An open API service indexing awesome lists of open source software.

https://github.com/bluebrain/spacktainers

Automated container building via AWS Codebuild, based on Spack
https://github.com/bluebrain/spacktainers

containerization docker spack

Last synced: 8 months ago
JSON representation

Automated container building via AWS Codebuild, based on Spack

Awesome Lists containing this project

README

          

> [!WARNING]
> The Blue Brain Project concluded in December 2024, so development has ceased under the BlueBrain GitHub organization.
> Future development will take place at: https://github.com/openbraininstitute/spacktainers

# Spacktainers

## Containers Built With Spack Packages

After having deployed our software on BB5 as modules for a long time, the move to the cloud calls for a different way of deploying software: containers. They offer more flexibility and will tie us less strongly to any specific cloud provider.

This repository aims to be the one-stop shop for all of our container needs.

## Defining containers

The only files you should have to edit as an end-user are located in the `container_definitions` folder. There's a subfolder per architecture (currently supported: `amd64` and `arm64`) under which both `spack.yaml` (in subdirectories) and `def` files can live.
* A `spack.yaml` file file defines a Spack container - in it you can define the Spack specs as you would in a Spack environment. If you have specific requirements for dependencies, you can add `spack: packages: ...` keys to define those, again, as in a Spack environment.
* If a `Dockerfile.epilogue` is present in the container directory, it will be appended to
the auto-generated `Dockerfile`. This can be used to, e.g., include compilers in the final
container and perform other fine-tuning.
* A def file defines a singularity container that will be built from an existing container on docker-hub. nexus-storage is already defined for amd64 as an example.

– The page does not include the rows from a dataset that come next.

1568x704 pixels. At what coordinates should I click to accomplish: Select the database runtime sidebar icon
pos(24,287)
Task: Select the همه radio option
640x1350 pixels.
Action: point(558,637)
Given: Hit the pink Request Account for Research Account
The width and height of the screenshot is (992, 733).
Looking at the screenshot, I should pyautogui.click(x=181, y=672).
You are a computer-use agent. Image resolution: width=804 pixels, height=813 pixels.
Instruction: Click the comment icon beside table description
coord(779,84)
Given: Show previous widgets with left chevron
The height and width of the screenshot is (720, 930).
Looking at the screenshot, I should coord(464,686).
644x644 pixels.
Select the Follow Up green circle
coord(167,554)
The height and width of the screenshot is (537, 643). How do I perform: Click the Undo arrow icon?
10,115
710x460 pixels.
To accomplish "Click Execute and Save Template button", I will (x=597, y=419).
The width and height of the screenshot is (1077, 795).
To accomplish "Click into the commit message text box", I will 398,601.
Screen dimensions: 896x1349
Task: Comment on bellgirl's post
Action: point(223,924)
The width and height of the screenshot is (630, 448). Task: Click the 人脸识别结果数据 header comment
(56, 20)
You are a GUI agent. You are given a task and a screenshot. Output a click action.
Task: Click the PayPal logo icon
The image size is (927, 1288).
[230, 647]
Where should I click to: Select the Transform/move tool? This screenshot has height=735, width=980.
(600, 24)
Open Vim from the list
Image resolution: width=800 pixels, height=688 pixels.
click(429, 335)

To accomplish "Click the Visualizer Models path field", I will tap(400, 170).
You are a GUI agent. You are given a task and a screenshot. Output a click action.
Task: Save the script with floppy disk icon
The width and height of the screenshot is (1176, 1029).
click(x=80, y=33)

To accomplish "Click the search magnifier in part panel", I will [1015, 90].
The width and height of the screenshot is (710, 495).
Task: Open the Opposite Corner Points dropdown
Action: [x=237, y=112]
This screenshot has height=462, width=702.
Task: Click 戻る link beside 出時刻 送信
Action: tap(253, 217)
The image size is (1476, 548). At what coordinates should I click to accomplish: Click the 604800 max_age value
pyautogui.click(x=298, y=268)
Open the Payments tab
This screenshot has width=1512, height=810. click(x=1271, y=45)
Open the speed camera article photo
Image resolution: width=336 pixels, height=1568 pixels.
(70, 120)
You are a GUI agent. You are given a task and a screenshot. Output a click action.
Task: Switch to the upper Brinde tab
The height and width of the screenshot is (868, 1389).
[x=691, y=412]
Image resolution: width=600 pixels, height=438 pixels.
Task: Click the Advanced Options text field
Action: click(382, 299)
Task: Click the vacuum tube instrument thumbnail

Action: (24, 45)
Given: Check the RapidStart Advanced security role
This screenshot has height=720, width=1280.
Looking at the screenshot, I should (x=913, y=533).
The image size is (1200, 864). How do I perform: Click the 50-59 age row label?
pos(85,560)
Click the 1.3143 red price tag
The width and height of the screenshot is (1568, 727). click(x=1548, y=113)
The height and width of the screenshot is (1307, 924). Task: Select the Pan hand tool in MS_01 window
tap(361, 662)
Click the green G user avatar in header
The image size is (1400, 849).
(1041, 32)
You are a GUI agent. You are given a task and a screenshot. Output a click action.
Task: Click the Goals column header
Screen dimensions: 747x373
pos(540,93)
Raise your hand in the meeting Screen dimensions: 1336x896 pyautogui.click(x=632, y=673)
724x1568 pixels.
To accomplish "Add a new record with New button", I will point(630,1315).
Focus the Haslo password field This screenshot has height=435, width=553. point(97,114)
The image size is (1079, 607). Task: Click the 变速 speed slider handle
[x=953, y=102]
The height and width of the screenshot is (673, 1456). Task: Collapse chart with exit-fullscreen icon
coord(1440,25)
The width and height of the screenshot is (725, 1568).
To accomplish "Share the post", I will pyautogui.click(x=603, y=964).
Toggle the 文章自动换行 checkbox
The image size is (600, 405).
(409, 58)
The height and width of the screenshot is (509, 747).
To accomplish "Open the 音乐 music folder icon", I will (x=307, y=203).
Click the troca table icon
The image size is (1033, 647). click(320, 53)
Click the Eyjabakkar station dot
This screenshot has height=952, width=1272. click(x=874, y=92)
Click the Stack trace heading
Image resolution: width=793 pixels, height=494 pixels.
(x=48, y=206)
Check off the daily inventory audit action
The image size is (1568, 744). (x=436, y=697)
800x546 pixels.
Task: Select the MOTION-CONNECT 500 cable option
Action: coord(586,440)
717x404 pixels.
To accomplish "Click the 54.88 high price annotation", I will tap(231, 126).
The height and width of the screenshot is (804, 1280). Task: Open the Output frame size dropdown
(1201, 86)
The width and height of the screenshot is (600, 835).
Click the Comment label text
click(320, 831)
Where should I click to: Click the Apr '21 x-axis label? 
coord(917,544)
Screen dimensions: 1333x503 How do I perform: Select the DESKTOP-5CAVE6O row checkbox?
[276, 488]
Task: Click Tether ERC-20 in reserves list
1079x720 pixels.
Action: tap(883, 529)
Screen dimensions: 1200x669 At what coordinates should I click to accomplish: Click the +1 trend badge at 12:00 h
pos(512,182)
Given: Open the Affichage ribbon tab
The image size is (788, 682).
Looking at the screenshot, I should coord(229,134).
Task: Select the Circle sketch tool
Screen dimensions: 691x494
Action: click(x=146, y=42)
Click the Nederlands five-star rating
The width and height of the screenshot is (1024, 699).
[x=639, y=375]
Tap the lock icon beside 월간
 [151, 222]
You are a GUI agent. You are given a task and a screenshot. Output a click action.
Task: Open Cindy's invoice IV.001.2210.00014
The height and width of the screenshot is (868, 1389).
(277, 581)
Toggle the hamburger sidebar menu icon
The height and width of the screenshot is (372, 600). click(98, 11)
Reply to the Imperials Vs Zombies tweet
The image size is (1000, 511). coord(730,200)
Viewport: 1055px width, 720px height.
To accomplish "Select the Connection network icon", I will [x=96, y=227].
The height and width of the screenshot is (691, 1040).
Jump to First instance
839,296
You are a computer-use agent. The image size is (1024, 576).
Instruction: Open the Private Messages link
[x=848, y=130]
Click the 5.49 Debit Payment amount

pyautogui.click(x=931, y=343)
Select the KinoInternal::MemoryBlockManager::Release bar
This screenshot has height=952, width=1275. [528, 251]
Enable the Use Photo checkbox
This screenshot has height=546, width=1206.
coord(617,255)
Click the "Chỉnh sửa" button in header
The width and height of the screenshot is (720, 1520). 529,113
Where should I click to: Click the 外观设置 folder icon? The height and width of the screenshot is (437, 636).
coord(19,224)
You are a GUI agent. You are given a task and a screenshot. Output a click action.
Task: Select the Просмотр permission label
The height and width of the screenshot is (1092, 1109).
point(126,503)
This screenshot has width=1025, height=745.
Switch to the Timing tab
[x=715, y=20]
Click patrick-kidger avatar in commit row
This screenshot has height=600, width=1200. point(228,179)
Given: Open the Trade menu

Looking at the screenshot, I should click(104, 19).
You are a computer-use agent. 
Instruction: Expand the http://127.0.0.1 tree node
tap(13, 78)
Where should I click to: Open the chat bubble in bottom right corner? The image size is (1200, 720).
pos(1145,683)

In both cases, the filename will be used as the name of your container. In case of a YAML file, the container version will be derived from the first package in your spec. In case of a def file, the version will be the same as the tag on docker hub.

# Developer documentation

## Build Order

1. base containers
* Build runtime / builder
2. application containers
* Build containers
* Every package build will be pushed to the cash directly after build
* Publish containers

## CI/CD Variables

* `AWS_CACHE_ACCESS_KEY_ID` / `AWS_CACHE_SECRET_ACCESS_KEY`: AWS keypair for accessing the cache bucket hosted by Amazon
* `AWS_INFRASTRUCTURE_ACCESS_KEY_ID` / `AWS_INFRASTRUCTURE_SECRET_ACCESS_KEY`: AWS keypair for accessing the containers bucket hosted by Amazon (bbpinfrastructureassets)
* `SPACK_DEPLOYMENT_KEY_PRIVATE`: the Spack private deployment key (as a file!)
* `SPACK_DEPLOYMENT_KEY_PUBLIC`: the Spack public deployment key (as a file!)
* `GHCR_USER` / `GHCR_TOKEN`: the user and associated access token to write to the GitHub Container Registry (GHCR)
* `GITLAB_API_TOKEN`: private (!) gitlab token with API_READ access (CI_JOB_TOKEN does not have enough permissions). Change this once I'm gone

## Repository layout

Folders of note are:

* builder: base container that contains our spack fork, needed to build the software that will be in the spacktainer
* container_definitions: this is where users will define their containers
* runtime: base container that contains everything needed to run the spack-built environment

## Pulling images with Apptainer, Podman, or Sarus

Make sure you have your AWS credentials set up. Then identify the image you want to run.
In the following, `spacktainers/neurodamus-neocortex` is going to be used. Identify the
URL of the registry:
```
❯ aws ecr describe-repositories --repository-names spacktainers/neurodamus-neocortex
{
"repositories": [
{
"repositoryArn": "arn:aws:ecr:us-east-1:130659266700:repository/spacktainers/neurodamus-neocortex",
"registryId": "130659266700",
"repositoryName": "spacktainers/neurodamus-neocortex",
"repositoryUri": "130659266700.dkr.ecr.us-east-1.amazonaws.com/spacktainers/neurodamus-neocortex",
"createdAt": "2024-11-20T17:32:11.169000+01:00",
"imageTagMutability": "MUTABLE",
"imageScanningConfiguration": {
"scanOnPush": false
},
"encryptionConfiguration": {
"encryptionType": "AES256"
}
}
]
}

```
Note the `repositoryUri` key. This will be used to log in with either Podman or Sarus.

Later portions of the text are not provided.